#### [FRAGMENT STRONY]
::::

Szybki w altanie juz są . Mirek przeniósł tam wszytskie ogrodowe graty i jest jak w prawdziwym slumsie
Mimo jesiennej aury nadal pracujemy na zewnątrz. Mirek wziął sie za uszczelnianie poddasza, a ja za układanie kostki na obrzeżach trawnika. Okazało się, że to nie takie proste zadanie. Ale skoro takiej veruni się udało , to dlaczego ja miałabym nie dac rady
Najpierw musiałam ściąć starą darń. Próbowaliście kiedys wbić szpadel w taką kilkuletnią trawę? Nie??? To spróbujcie .
Trzeba w to włozyć troche siły. Mirek pokazał mi łatwiejszy sposób. Należy obunóż naskoczyć na górę szpadla i on wbije się pod cięzarem ciała. Pięknie wtedy pracują mięśnie dolnych partii ciała. Potem trzeba wyciągnac szpael z ziemi , co tez nie jest łatwym zadaniem. W trakcie tej czynności ćwiczymy mięśnie brzucha i ramion.
Szkoda, ze mam problem ze zdjęciami. Mirek pięknie uchwycił moment kiedy naskakuję na ten szpadel. Dobra fotka, mówię Wam
Jak tylko uporam się z problemem to pokażę.

::::

#### [Dane do wskazania celu]

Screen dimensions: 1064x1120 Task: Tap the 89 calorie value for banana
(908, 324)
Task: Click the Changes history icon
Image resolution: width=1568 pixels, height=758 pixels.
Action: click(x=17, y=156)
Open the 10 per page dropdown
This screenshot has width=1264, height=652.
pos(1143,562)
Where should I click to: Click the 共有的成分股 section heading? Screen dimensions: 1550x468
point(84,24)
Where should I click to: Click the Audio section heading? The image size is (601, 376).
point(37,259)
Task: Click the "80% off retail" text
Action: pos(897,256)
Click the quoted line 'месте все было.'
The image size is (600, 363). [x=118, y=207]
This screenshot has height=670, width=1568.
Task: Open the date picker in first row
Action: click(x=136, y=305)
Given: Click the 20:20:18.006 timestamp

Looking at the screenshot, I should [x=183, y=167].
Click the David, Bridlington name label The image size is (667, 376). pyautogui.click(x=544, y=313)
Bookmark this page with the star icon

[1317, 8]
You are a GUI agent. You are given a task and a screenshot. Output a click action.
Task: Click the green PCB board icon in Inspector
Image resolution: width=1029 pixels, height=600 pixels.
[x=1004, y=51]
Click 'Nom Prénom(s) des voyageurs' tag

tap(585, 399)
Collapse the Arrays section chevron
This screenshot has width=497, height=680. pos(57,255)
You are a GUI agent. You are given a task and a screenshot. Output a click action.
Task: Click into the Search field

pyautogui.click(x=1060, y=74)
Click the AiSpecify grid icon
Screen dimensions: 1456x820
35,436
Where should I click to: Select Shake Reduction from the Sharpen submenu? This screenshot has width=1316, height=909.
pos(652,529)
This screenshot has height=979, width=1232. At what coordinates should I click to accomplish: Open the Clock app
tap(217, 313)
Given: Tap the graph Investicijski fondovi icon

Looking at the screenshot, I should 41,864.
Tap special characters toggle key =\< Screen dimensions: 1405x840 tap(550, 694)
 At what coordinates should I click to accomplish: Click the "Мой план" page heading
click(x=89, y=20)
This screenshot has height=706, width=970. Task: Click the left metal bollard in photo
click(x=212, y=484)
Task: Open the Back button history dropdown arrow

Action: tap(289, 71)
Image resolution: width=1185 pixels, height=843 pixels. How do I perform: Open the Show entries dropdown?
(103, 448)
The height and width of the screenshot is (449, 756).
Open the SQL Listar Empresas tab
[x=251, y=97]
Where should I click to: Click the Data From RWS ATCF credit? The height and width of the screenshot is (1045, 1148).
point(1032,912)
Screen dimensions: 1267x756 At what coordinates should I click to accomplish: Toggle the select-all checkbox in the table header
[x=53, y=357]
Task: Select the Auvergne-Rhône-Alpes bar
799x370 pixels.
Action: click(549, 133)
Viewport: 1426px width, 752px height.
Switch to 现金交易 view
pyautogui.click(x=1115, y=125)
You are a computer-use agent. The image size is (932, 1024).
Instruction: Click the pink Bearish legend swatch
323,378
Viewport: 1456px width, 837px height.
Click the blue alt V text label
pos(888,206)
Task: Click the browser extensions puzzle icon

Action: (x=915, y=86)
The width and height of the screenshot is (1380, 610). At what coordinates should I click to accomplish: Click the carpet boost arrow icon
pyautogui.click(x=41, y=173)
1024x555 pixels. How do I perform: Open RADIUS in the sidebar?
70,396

::::

#### [LISTA ZADAŃ]
• a. Co według fragmentu strony o układaniu kostki wokół trawnika trzeba było zrobić najpierw?
• b. Przepisz wiersze listingu od pierwszego do wiersza zawierającego „Action: click(x=136, y=305)” włącznie, zamieniając w nich „section heading” na „section title”. Resztę pozostaw bez zmian i podaj wyłącznie te wiersze.

#### [LISTA ODPOWIEDZI]
• a. Najpierw trzeba było ściąć starą darń.

• b.
Screen dimensions: 1064x1120 Task: Tap the 89 calorie value for banana
(908, 324)
Task: Click the Changes history icon
Image resolution: width=1568 pixels, height=758 pixels.
Action: click(x=17, y=156)
Open the 10 per page dropdown
This screenshot has width=1264, height=652.
pos(1143,562)
Where should I click to: Click the 共有的成分股 section title? Screen dimensions: 1550x468
point(84,24)
Where should I click to: Click the Audio section title? The image size is (601, 376).
point(37,259)
Task: Click the "80% off retail" text
Action: pos(897,256)
Click the quoted line 'месте все было.'
The image size is (600, 363). [x=118, y=207]
This screenshot has height=670, width=1568.
Task: Open the date picker in first row
Action: click(x=136, y=305)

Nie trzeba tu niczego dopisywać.